地球環境科学研究科 植物生態学セミナー   2009-12-14 (Mon) 10:30
(場所: 工学部 N304 )

泥炭採掘跡地におけるリター分解
−リター分解から見た炭素蓄積・栄養循環−

竹内史子

 リターの分解は土壌に有機体炭素や栄養塩を供給し、大気への二酸化炭素放出を制御する。リターは貧栄養な環境の主要な栄養供給源である。湿原は一般的に栄養塩類に乏しく、一次生産は窒素やリンに強く制限されている。特に泥炭湿原はリター分解速度が非常に遅く、土壌有機物蓄積量が多いため、炭素シンクとなっている。

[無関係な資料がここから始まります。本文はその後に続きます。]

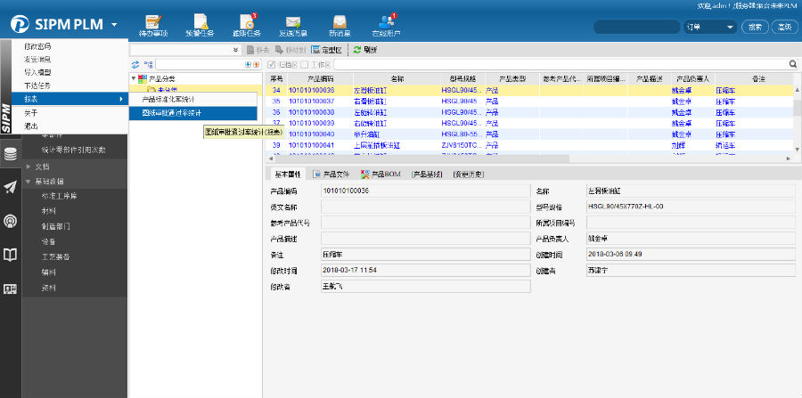Click the 刷新 refresh button
Screen dimensions: 802x398
tap(365, 51)
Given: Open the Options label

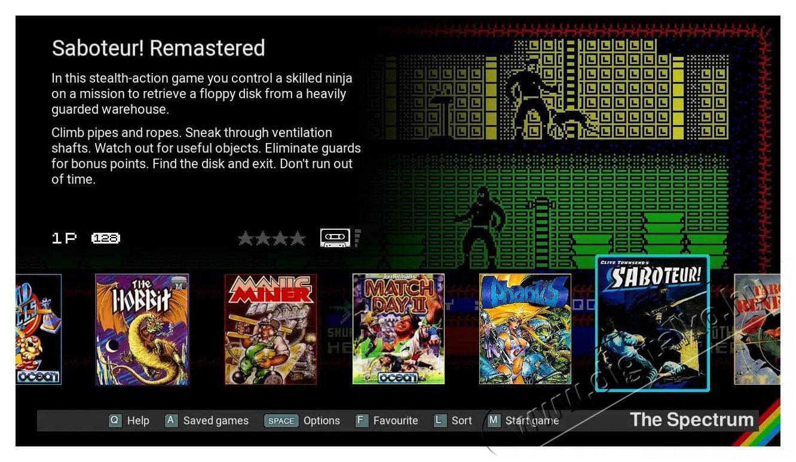Looking at the screenshot, I should pos(322,421).
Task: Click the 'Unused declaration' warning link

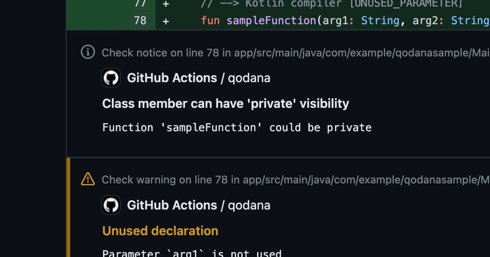Action: (x=160, y=231)
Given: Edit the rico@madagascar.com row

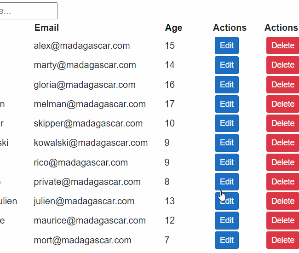Looking at the screenshot, I should (x=227, y=162).
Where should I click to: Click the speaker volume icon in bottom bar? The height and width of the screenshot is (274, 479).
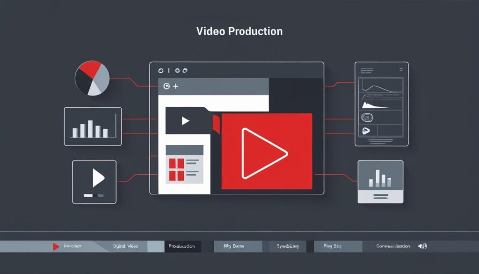422,246
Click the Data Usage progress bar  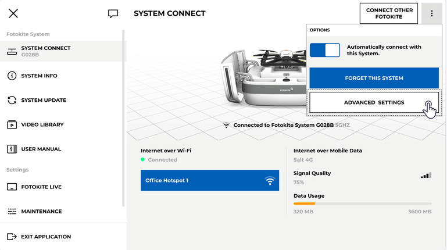362,203
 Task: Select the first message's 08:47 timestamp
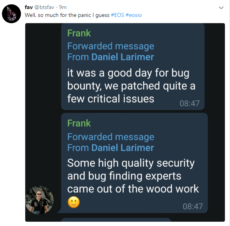(x=189, y=103)
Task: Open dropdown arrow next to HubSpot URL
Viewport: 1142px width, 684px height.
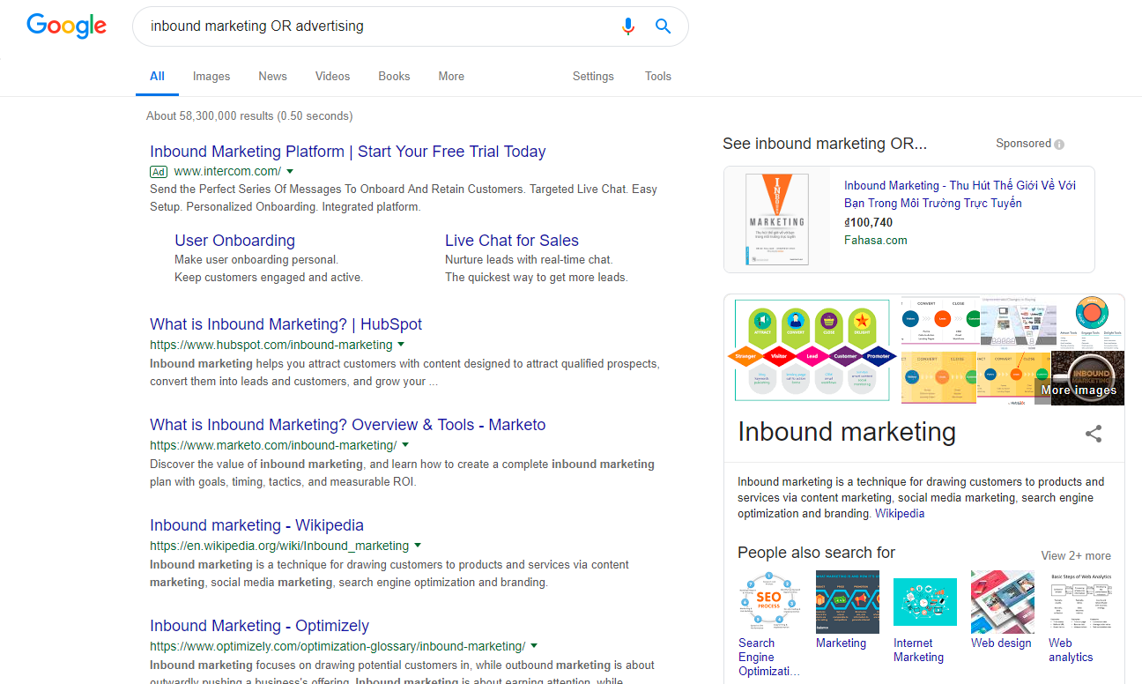Action: 401,345
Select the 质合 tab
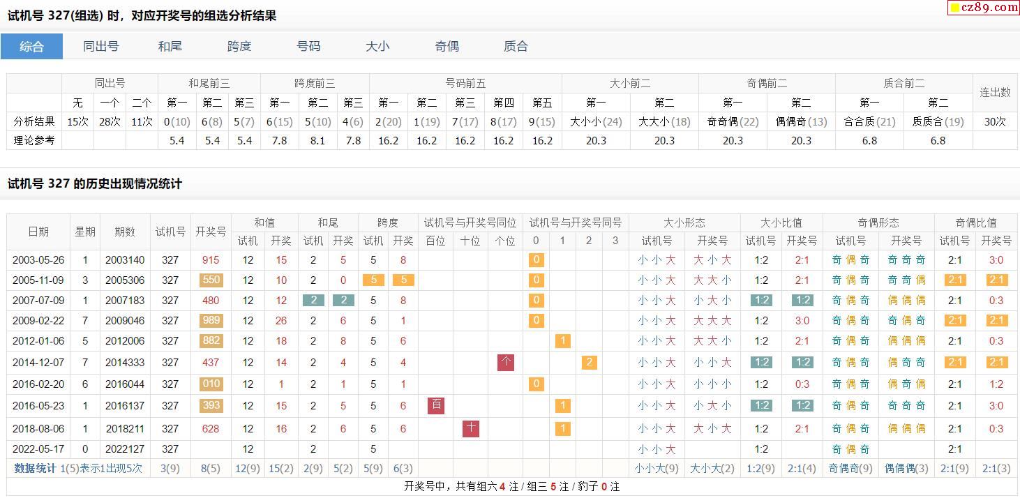This screenshot has height=498, width=1020. pyautogui.click(x=516, y=47)
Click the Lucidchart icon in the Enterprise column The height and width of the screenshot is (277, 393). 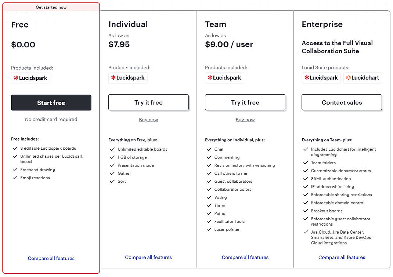pyautogui.click(x=363, y=77)
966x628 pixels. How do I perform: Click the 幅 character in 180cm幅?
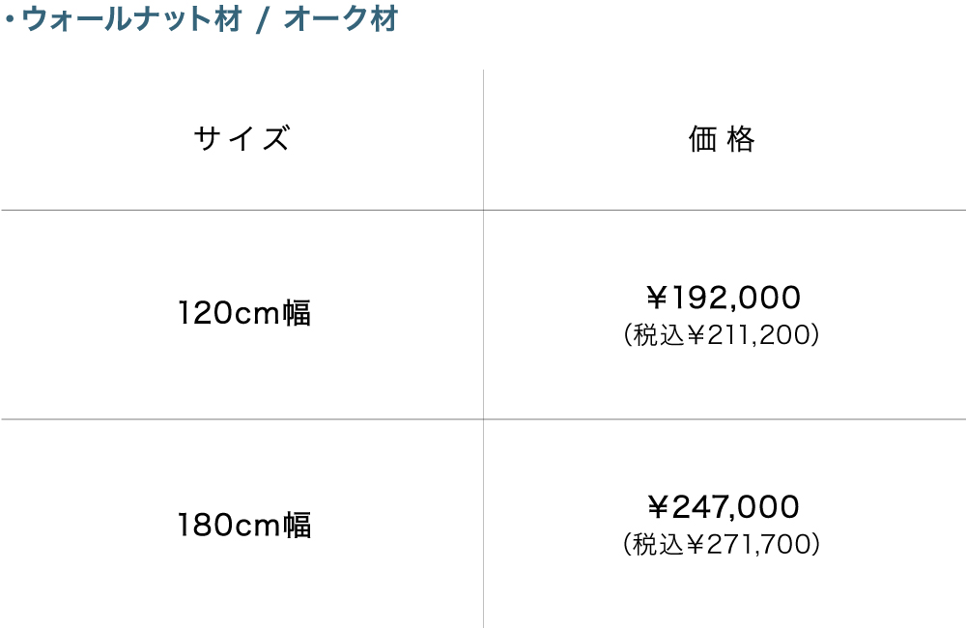coord(297,526)
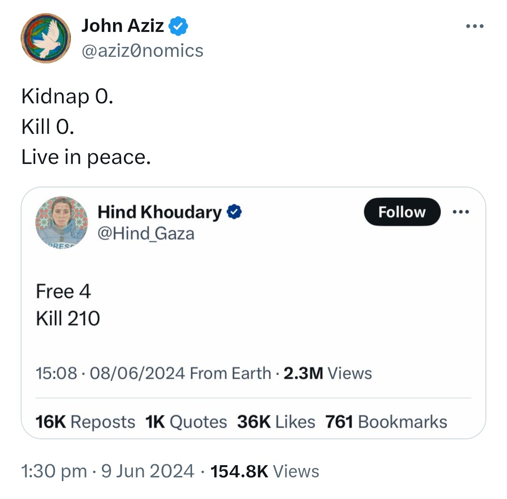Open John Aziz's dove profile picture
Screen dimensions: 507x499
[x=46, y=38]
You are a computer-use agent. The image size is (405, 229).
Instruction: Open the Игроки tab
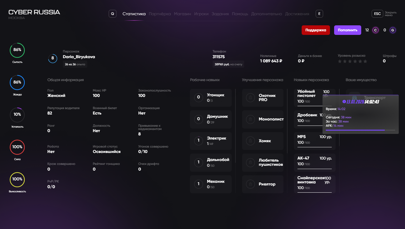[x=201, y=14]
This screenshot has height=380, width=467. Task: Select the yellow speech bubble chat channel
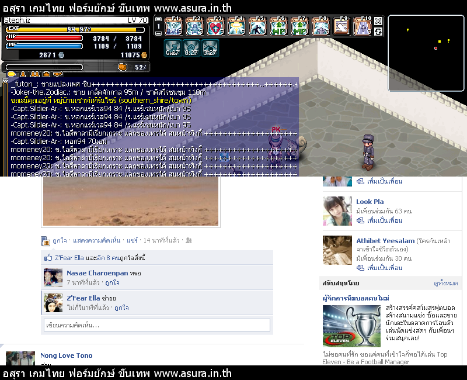(x=11, y=74)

栄養供給は植物の炭素固定や微生物の有機物分解を制御するため、炭素循環は栄養供給に大きく影響され、土壌への炭素蓄積の推定には栄養循環の把握が不可欠である。

 大規模な撹乱を受けた生態系では、地上部・地下部の植生が失われ、その回復にともなうリターの供給や分解により、栄養循環は変化する。北海道サロベツ湿原は過去に大規模な泥炭採掘が行われ、採掘後の植生はその採掘年度の違いや局所的環境の差異により、異なる多年生禾本植物が優占している。中でも、裸地における実生定着の種特性により、ミカヅキグサ(Rhynchospora alba)、ヌマガヤ(Moliniopsis japonica)の順に侵入することが考えられている。本研究では、サロベツ湿原泥炭採掘跡地において、植生変化にともなうリター分解と炭素蓄積の変化を明らかにすることを目的とした。

 泥炭採掘跡地の裸地、ミカヅキグサ優占地、ヌマガヤ優占地にサイトを設け、各サイトにミカヅキグサ、ヌマガヤの両リターバックを設置した。そして、経時変化によるリター残存率とリター成分の測定、リターの刈り取りによるリター供給量の推定、環境要因(地温、照度、土壌含水率等)の測定を行った。

 結果、リター残存率に種間差はなく、サイト間で有意に異なった。リター供給はミカヅキグサよりもヌマガヤで多く、蓄積はヌマガヤで多かった。リターの残存率と窒素含有率に負の相関があった。